To further interpret the network’s decision process, Gradient-weighted Class Activation Mapping++ (Grad-CAM++) was applied to visualize the most influential regions within the CWT scalograms.
Figure 16 presents the class-wise average activation maps for all seven fault conditions (BF, BFI, GF, GFI, N, NI, and TF). The red regions indicate higher activation intensity, representing the areas where the model focused during classification. The visualization results show that each fault type activates distinct time–frequency regions, revealing the network’s ability to capture fault-specific acoustic characteristics. For example, severe breakage conditions (BF, TF) show concentrated activations in high-frequency regions associated with impact-type emissions, whereas gradual wear faults (GF, GFI) produce distributed mid-frequency responses. The normal states (N, NI) exhibit low and stable activation areas, corresponding to the absence of sudden AE bursts. These findings confirm that the attention-augmented ResNet backbone effectively emphasizes meaningful discriminative patterns rather than noise. Overall, the Grad-CAM++ analysis provides valuable interpretability by visualizing the relationship between learned representations and physical fault behaviors, thereby reinforcing the transparency and reliability of the proposed few-shot learning framework for fault diagnosis.
These findings confirm the proposed framework’s effectiveness in overcoming the core challenges of few-shot fault diagnosis in milling machine applications. Its perfect classification performance, interpretability through visualization tools, strong generalization under minimal data, and computational efficiency establish it as a strong candidate for real-world deployment. The framework is highly scalable and adaptable, and through its integration of adaptive prototype learning, Mahalanobis distance, and attention-driven feature extraction, consistently outperforms baseline few-shot learning approaches. It holds strong potential for extension to other industrial domains such as predictive maintenance, real-time monitoring, and anomaly detection. In summary, the proposed framework consistently demonstrated near-perfect performance under the 5-shot settings while maintaining strong generalization under more restrictive conditions. Its scalability, interpretability, and computational efficiency make it a practical and robust solution for real-world milling machine fault diagnosis.

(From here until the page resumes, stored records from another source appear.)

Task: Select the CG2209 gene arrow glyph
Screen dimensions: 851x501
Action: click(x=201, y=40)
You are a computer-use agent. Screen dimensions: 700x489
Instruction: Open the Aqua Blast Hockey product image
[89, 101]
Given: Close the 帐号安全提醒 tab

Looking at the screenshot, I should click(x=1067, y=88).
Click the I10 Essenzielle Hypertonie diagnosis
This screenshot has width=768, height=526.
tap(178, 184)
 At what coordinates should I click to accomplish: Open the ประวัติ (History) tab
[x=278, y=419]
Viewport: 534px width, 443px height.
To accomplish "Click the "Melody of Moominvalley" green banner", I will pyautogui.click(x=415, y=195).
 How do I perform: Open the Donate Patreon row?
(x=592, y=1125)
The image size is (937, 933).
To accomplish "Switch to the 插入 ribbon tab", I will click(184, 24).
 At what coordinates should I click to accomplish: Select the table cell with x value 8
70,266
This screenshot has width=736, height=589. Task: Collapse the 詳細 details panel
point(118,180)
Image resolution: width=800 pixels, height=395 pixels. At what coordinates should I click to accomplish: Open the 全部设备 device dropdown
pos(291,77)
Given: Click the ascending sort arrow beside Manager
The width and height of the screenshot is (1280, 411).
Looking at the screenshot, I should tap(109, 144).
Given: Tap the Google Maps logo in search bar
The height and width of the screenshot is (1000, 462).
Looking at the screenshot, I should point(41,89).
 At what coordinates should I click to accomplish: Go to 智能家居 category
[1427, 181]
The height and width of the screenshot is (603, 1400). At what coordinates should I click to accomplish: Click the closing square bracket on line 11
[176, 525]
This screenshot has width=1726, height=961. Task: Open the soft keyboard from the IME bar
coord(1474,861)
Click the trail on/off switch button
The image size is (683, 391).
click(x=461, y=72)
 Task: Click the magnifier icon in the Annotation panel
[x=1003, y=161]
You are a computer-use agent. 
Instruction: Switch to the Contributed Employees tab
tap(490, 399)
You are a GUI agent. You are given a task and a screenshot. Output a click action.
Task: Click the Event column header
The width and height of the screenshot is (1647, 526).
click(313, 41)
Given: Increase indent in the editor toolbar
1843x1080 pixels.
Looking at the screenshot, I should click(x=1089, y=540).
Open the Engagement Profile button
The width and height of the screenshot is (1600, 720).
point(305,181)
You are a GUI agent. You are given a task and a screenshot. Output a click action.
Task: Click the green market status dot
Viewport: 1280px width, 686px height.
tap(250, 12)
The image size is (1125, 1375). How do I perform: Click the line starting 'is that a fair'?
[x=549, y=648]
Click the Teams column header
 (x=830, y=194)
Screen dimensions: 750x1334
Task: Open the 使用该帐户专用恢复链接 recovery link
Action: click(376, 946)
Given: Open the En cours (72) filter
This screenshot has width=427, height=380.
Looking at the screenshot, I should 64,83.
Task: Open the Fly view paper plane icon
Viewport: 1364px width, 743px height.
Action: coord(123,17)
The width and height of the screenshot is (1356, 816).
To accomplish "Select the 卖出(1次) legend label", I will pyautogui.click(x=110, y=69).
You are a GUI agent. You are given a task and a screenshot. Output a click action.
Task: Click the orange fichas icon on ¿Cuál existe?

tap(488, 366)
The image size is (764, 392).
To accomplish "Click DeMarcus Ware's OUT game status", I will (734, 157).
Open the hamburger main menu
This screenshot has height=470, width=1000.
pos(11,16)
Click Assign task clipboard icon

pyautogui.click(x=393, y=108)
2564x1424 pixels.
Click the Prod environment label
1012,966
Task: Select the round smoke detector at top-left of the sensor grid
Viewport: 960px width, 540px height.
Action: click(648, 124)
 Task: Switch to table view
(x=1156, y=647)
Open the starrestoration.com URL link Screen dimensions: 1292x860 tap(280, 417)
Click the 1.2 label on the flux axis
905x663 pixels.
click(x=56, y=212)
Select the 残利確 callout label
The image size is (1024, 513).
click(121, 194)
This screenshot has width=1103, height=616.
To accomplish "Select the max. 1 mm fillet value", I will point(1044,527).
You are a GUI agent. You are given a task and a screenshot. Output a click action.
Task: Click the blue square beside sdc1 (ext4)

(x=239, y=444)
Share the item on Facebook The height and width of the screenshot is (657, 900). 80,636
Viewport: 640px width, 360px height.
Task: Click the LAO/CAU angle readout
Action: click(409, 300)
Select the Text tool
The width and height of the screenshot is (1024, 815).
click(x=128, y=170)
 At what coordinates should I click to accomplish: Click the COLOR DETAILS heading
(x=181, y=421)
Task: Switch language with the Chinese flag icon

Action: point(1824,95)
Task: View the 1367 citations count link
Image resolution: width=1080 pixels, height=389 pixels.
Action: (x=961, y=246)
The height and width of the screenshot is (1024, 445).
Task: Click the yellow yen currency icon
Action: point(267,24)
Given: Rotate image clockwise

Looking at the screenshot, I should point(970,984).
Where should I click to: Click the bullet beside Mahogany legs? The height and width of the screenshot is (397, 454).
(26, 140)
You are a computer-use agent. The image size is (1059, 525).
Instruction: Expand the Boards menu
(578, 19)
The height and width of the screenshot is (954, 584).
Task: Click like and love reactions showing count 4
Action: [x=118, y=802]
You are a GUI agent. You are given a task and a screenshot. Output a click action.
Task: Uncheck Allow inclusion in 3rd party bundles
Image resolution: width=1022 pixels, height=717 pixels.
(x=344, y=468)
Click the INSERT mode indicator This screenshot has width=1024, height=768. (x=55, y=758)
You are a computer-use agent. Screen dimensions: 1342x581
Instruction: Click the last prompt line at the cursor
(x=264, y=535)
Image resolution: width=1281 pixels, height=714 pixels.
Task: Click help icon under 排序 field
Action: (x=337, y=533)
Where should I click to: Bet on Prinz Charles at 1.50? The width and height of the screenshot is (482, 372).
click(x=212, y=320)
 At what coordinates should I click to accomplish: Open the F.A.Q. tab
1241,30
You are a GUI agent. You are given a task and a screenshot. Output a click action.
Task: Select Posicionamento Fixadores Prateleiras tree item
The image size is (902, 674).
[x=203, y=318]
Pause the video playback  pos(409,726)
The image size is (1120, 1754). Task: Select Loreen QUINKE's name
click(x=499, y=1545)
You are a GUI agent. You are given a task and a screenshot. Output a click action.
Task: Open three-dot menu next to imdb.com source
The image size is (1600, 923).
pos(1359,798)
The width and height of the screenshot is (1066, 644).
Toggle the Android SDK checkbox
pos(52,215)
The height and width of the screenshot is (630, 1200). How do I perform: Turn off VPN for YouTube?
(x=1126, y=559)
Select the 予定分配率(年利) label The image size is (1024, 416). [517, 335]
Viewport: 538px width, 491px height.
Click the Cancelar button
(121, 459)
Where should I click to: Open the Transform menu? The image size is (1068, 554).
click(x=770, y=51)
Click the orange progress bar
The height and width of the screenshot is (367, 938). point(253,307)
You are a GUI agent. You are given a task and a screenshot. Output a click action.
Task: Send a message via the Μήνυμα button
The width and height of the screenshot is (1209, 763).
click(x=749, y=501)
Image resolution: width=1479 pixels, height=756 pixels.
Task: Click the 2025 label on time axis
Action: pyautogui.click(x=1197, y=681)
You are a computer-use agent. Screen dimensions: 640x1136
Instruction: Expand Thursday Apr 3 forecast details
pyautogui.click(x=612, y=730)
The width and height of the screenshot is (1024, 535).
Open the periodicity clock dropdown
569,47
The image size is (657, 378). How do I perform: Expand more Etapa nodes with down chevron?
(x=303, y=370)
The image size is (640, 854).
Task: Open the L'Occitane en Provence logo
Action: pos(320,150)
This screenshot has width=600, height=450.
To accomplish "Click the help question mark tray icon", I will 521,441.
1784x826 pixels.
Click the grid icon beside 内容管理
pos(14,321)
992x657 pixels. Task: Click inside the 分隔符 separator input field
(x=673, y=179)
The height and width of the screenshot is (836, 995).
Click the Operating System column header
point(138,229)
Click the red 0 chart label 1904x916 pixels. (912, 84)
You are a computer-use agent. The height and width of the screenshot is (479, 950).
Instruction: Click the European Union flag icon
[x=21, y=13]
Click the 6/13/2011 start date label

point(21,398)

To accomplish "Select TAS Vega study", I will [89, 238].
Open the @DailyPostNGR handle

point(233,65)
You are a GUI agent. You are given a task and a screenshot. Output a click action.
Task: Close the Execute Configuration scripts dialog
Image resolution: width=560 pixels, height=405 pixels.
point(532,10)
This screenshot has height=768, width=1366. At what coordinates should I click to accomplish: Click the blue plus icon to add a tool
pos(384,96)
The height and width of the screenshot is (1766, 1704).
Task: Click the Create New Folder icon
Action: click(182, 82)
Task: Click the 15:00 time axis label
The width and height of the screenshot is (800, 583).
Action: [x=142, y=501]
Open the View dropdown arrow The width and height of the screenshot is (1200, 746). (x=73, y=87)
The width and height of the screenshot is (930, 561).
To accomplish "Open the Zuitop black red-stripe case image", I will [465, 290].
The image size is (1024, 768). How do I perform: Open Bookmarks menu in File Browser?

Although the proposed framework demonstrates strong diagnostic performance and robustness across varying spindle speeds, certain limitations remain that present valuable opportunities for future improvement. The present study was conducted using AE data collected under controlled laboratory conditions, which may not fully capture the range of variability present in real industrial environments. Future work will therefore focus on extending the dataset to include multiple machines, tool materials, and cutting parameters to further validate domain generalization. In addition, while the current model performs effectively in offline analysis, deploying it in real-time monitoring systems will require optimization for computational efficiency and latency reduction. Moreover, since this study relied solely on AE signals, future extensions will explore the integration of multi-sensor information, such as vibration, cutting force, and spindle current, to improve robustness under noisy conditions. Finally, further evaluation under extremely low-shot or cross-domain conditions will be pursued to enhance model stability and adaptability. Addressing these aspects will help transition the proposed framework from laboratory validation to a fully scalable and explainable deployment in industrial TCM.